Game Mode revisited: why E cores are so important

In my first two articles (here and here) about Sonoma’s new Game Mode, I confirmed that it gives a game:

  1. exclusive access to E cores,
  2. highest priority access to the GPU,
  3. low latency Bluetooth modes for input controllers, and audio output.

How to get Game Mode

There was one outstanding question: what determines whether an app is able to take advantage of Game Mode? At first I suspected this was by means of an entitlement, but I can now confirm that it’s far more straightforward, although still beyond the reach of the user, as it’s set in the Info.plist of the app, in the LSApplicationCategoryType property. If that’s one of the many Game categories, then macOS will automatically put that app into Game Mode when it’s set to Full Screen mode.

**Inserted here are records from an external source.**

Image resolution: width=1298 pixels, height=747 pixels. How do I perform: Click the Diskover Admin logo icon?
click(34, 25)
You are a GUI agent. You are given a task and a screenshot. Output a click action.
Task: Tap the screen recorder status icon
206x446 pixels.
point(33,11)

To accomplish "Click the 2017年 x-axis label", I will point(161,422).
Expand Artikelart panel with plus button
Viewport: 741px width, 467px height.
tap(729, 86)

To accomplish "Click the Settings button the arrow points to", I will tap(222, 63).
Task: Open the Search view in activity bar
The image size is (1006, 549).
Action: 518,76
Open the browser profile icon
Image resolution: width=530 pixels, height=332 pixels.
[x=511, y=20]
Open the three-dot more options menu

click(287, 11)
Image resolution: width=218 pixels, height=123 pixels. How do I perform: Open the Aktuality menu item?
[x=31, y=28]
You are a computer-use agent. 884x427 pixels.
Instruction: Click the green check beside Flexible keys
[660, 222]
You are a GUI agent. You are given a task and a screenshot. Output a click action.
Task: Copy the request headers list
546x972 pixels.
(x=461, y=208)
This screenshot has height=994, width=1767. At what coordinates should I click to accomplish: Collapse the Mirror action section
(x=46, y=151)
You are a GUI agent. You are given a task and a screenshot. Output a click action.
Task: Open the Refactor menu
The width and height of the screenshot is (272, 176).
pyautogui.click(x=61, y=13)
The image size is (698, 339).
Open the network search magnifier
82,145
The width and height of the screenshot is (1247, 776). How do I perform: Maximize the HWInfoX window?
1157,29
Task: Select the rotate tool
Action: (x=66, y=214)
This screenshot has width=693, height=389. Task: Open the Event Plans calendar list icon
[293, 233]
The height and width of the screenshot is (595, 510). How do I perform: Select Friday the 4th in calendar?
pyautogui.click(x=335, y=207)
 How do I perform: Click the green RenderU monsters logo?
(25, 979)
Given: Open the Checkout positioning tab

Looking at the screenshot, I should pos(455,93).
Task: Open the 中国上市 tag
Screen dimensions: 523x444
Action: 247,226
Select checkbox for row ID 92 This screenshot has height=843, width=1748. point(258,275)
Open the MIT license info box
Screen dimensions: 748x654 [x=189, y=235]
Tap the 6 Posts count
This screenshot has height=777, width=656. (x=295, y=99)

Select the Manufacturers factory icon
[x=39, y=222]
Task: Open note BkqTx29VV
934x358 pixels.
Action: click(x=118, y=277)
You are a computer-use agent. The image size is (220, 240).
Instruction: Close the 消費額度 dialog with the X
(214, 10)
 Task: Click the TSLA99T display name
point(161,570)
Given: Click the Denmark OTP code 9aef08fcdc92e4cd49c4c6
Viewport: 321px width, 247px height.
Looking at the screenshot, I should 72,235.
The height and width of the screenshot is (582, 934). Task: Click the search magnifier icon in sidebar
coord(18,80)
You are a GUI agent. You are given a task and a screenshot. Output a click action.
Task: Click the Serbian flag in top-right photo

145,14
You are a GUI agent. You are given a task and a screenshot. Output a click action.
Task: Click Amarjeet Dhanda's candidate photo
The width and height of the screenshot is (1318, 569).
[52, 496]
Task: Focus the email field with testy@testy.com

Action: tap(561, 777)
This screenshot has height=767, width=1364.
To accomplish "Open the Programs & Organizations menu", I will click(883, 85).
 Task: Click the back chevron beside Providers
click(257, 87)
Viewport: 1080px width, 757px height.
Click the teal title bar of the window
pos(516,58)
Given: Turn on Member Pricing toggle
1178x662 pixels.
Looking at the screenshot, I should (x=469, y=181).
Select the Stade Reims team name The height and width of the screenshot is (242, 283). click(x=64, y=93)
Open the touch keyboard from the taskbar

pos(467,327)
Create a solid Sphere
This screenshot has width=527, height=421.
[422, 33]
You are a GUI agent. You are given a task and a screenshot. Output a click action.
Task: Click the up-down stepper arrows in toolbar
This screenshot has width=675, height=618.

LSApplicationCategoryType is an interesting property. For game apps destined for the App Store, it’s essential, as it determines where it’s presented there. For apps distributed independently, it makes little or no difference, and there’s no reason why other types of app couldn’t adopt a Game category if Game Mode would bring them benefits. However, because this property is set in the Info.plist file, any attempt by the user to add or change that breaks the app’s signature, and macOS won’t be amused.

Tests

For me, the great advantage of LSApplicationCategoryType is that I can now give my own apps full access to Game Mode, so that’s what I have done, and as a result have more detailed information about what Game Mode does, and a better explanation as to why it does that. Previously, I was restricted to assessing Game Mode when running a game. Now I have two test apps, AsmAttic and a Metal graphics demo, that I can run in Full Screen without Game Mode, and in both modes together.

AsmAttic is a loading benchmark app, running tight loops of assembly code that run entirely in-core, without memory access, so give a good indication of maximum core throughput for different numbers and types of cores. When run in Game Mode, its loops run at exactly the same speed as they do normally, whether they’re run on E or P cores. Furthermore, macOS control of core frequencies appears unchanged in Game Mode.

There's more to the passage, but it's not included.